George Nassar, MD
Pediatric Resident
NYU Winthrop Hospital
Mineola, NY
Disclosure information not submitted.
Danielle Wolfe, M.D.
Dr. Danielle Wolfe
NYU Langone-Long Island Hospital, United States
Disclosure information not submitted.
Maria Lyn Quintos-Alagheband, M.D.
Dr. Lyn Quintos
NYU Langone-Long Island Hospital, United States
Disclosure information not submitted.
Title: Improving Care for Pediatric Sepsis through Resident Engagement in Performance Reviews and Education
Introduction: Sepsis and septic shock affect millions of people worldwide, resulting in death in 1 of 4 of those affected. Globally there are 49 million cases of childhood sepsis per year with 11 million deaths/year. In the U.S. pediatric sepsis accounts for 75,000 hospitalizations/year with 6,800 deaths/year and annual cost of pediatric sepsis is estimated at 4.8 billion dollars/year. Early identification and goal-directed therapy, via pediatric sepsis bundle compliance, is important to increase survival rates and improve patient outcomes and readmission rates. Monthly quality improvement review of pediatric sepsis cases showed an opportunity for improvement in resident knowledge on best practice advisory alerts (BPA alerts), sepsis recognition and goal-directed management.
Methods: 1st-2nd Q 2020: Resident engagement in monthly reviews of pediatric sepsis cases.

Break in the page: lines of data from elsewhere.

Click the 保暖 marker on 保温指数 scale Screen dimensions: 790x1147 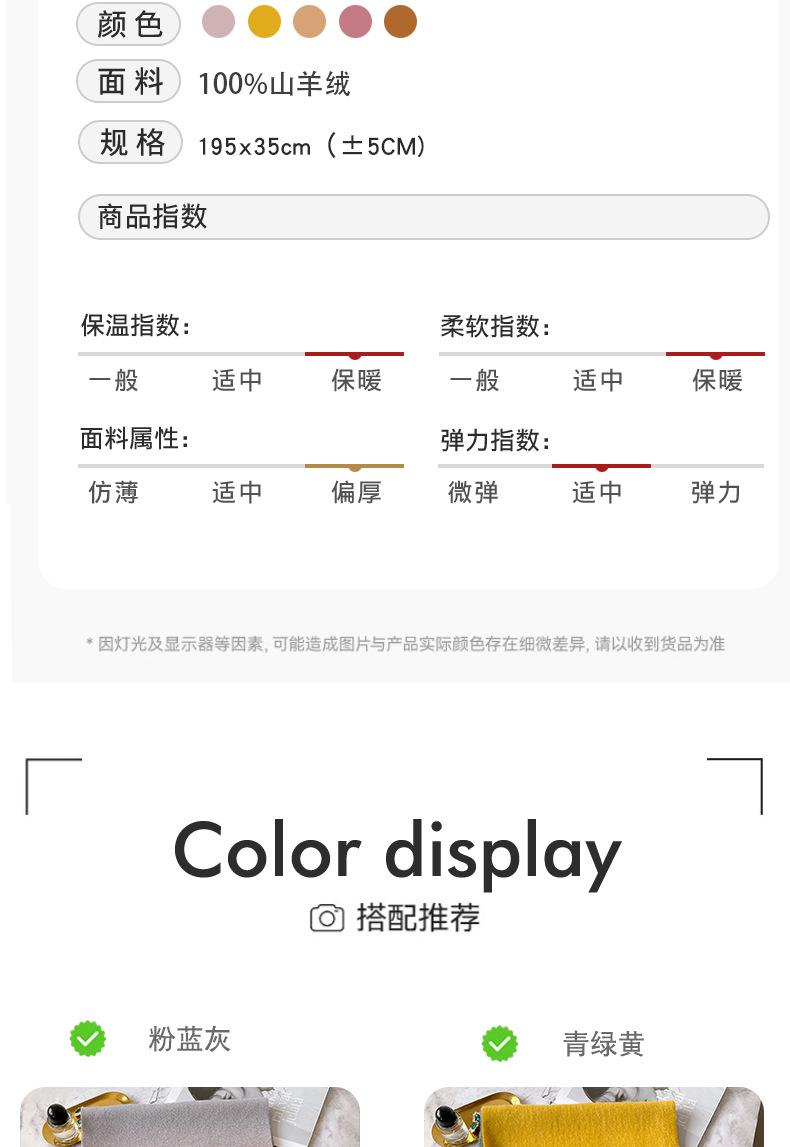(x=355, y=355)
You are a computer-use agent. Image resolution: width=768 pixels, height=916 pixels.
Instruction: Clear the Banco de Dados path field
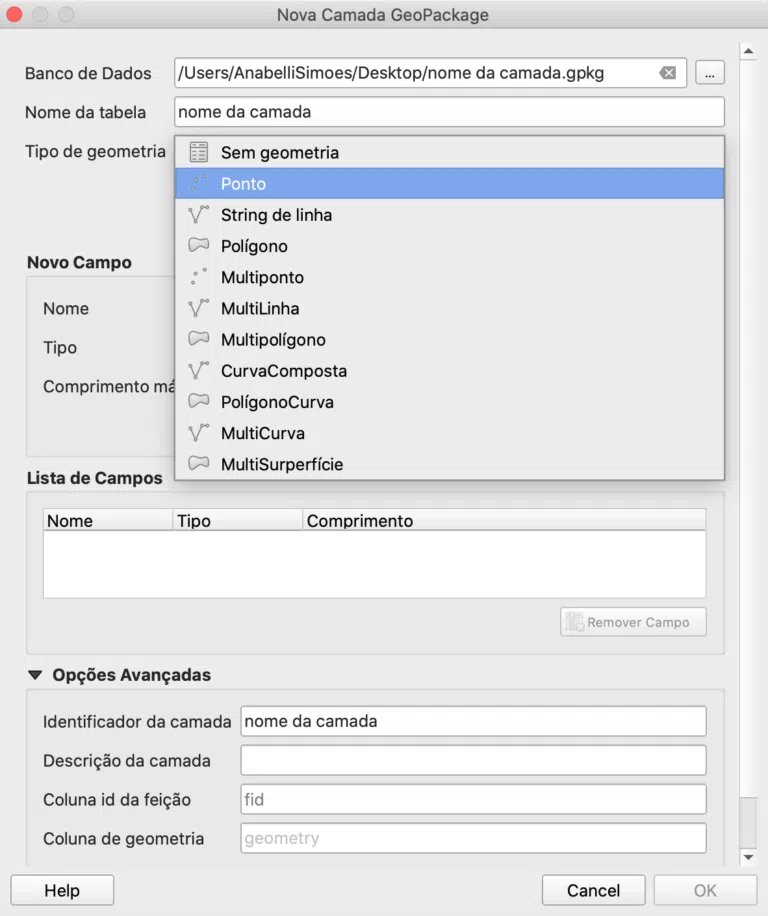pos(668,73)
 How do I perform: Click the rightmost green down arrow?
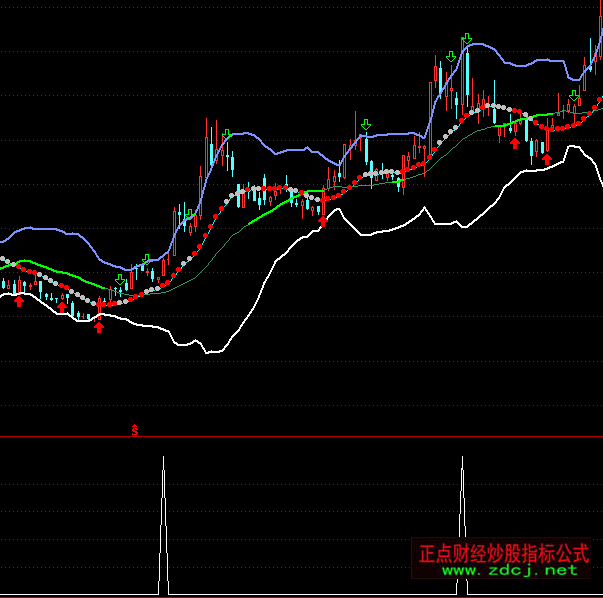click(574, 96)
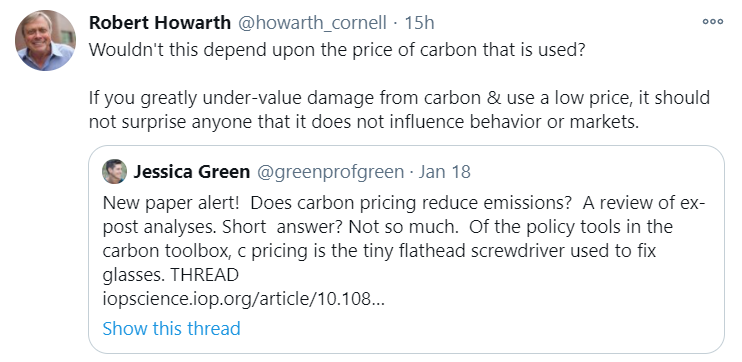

3rd and 4th Q 2020: Sepsis case-based discussion integrated into resident monthly safety rounds by the quality improvement officer.
1st Q 2021: Standardized resident sepsis education. Resident-driven best practice advisory review with direct feedback.
2nd Q 2021: 'Just in Time' education implemented during pediatric resident's inpatient rotations. Collection of Resident pre-and post-test data prior to and following monthly case reviews.
Results: Through the implementation of monthly sepsis case reviews, resident safety rounds, and resident education, compliance to the one-hour sepsis maintenance bundle increased from a baseline of 68.8% in 2019 to 88.9% in 2020. Implementation of monthly resident ‘Just in Time’ education, as measured by pre-and post-test questionaries, showed an improvement of ~26% in resident knowledge.
Conclusion: Engaging residents in sepsis process improvement is a critical driver in achieving effective and efficient care for pediatric sepsis. Through the implementation of monthly sepsis case reviews, resident safety rounds, and resident education, compliance to the one-hour sepsis maintenance bundle increased from a baseline of 68.8% in 2019 to 88.9% in 2020. This is a 30% improvement in process reliability to the one-hour pediatric sepsis bundle, exceeding our goal. Our goal for 2021-2022 is to achieve and maintain sepsis bundle compliance of >90% with continuous quality improvement.